WHAT IS REQUIRED — All entries must be set down once more, precisely as given.

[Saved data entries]
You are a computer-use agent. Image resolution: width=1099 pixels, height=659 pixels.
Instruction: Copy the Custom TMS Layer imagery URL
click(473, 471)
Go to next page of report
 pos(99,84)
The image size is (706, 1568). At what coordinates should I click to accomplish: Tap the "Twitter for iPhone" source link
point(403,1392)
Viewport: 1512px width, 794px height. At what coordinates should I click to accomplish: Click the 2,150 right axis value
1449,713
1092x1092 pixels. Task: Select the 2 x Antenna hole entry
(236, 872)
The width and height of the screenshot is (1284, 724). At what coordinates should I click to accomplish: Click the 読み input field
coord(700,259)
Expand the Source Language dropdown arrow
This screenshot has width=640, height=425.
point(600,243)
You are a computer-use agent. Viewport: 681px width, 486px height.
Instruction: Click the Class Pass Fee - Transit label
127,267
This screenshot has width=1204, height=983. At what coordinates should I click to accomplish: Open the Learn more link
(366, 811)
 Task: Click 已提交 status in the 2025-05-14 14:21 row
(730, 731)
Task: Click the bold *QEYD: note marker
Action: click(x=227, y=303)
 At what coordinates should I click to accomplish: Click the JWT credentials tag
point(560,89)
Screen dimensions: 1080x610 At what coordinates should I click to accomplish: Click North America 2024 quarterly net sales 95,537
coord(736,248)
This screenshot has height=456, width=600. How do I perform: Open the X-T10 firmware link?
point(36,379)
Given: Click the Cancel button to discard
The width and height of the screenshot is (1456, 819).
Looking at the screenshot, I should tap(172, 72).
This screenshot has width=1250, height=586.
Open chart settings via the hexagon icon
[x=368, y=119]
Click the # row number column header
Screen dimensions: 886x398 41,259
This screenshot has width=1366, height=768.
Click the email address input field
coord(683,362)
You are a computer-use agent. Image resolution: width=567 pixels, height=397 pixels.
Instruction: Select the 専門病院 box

EXPECTED ANSWER —
You are a computer-use agent. Image resolution: width=1099 pixels, height=659 pixels.
Instruction: Copy the Custom TMS Layer imagery URL
click(473, 471)
Go to next page of report
 pos(99,84)
The image size is (706, 1568). At what coordinates should I click to accomplish: Tap the "Twitter for iPhone" source link
point(403,1392)
Viewport: 1512px width, 794px height. At what coordinates should I click to accomplish: Click the 2,150 right axis value
1449,713
1092x1092 pixels. Task: Select the 2 x Antenna hole entry
(236, 872)
The width and height of the screenshot is (1284, 724). At what coordinates should I click to accomplish: Click the 読み input field
coord(700,259)
Expand the Source Language dropdown arrow
This screenshot has width=640, height=425.
point(600,243)
You are a computer-use agent. Viewport: 681px width, 486px height.
Instruction: Click the Class Pass Fee - Transit label
127,267
This screenshot has width=1204, height=983. At what coordinates should I click to accomplish: Open the Learn more link
(366, 811)
 Task: Click 已提交 status in the 2025-05-14 14:21 row
(730, 731)
Task: Click the bold *QEYD: note marker
Action: click(x=227, y=303)
 At what coordinates should I click to accomplish: Click the JWT credentials tag
point(560,89)
Screen dimensions: 1080x610 At what coordinates should I click to accomplish: Click North America 2024 quarterly net sales 95,537
coord(736,248)
This screenshot has height=456, width=600. How do I perform: Open the X-T10 firmware link?
point(36,379)
Given: Click the Cancel button to discard
The width and height of the screenshot is (1456, 819).
Looking at the screenshot, I should tap(172, 72).
This screenshot has width=1250, height=586.
Open chart settings via the hexagon icon
[x=368, y=119]
Click the # row number column header
Screen dimensions: 886x398 41,259
This screenshot has width=1366, height=768.
Click the email address input field
coord(683,362)
You are a computer-use agent. Image resolution: width=567 pixels, height=397 pixels.
Instruction: Select the 専門病院 box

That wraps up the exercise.